The data on the official list nominally only includes murder victims — however we lose people for lots of reasons — murder, suicide, medical neglect, organisational indifference, homelessness and so on.
Some of the cases we know of reflect that. Some were deaths in custody, or cases where medical treatment had been withheld by the authorities. Some were a result of unsafe medical procedures which they felt they had to undergo to function in society.
And every life lost is a tragedy.
The memorial cards in front of you give you a little information on each of them. In many cases we know very little, but in some cases we know enough to paint a picture of who they were.
On each card there is a QR code. If you scan that it will take you to a page which tells you what we know about them.
On those pages you can find things they’d written, quotes from friends and family members, poetry and even in one case a video of of one of them having a great time dancing behind her DJ decks at a Mexican TV station.
They were poets, musicians, dancers, doctors, clerks and so much more. Many were sex workers of necessity, but that shouldn’t be how we define them.
Please be aware that each page may link to news sites containing disturbing imagery. We recommend not following source links unless you feel strong enough to do so.

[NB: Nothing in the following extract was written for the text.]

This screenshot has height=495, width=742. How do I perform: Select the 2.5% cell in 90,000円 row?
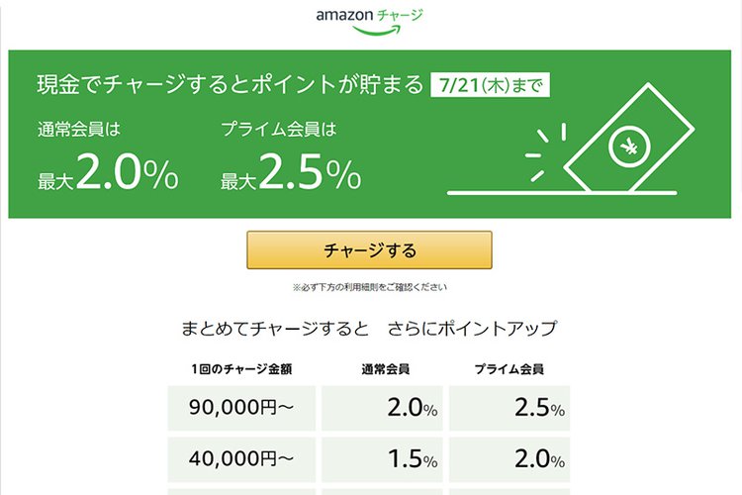click(509, 408)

But we hope that this year you will take a moment to learn a little about the people we have lost.
Most of them were so young, and we mourn all of them.
This year there were several victims in the UK. One — Naomi Hersi — was stabbed in Hounslow in March, and her killer is now serving a life sentence.
The others we know of were suicide victims — two of whom were students at the same university, one a volunteer with Trans Pride Brighton, and one a child.
We know there were many more suicide victims we don’t know about.
Today is heartbreaking, but I think it’s important.
The Trans Day of Remembrance has a motto: “Remember Our Dead. Fight Like Hell for the Living”.
So I hope that today’s events will strengthen us, and leave us more and more resolved to carry on that fight.
Thank you.
Footnote: The memorial cards we used (all 419 of them, each individually printed and laminated) were produced using the website at https://tdor.translivesmatter.info.
I wrote about the website and the data behind it not that long ago in the blogpost TDoR: Learning more about those we have lost:
About The Author
Anna-Jayne Metcalfe is a software engineer who volunteers to help research, collate and share data on violence against trans people. This blogpost was originally published by Anna on Medium.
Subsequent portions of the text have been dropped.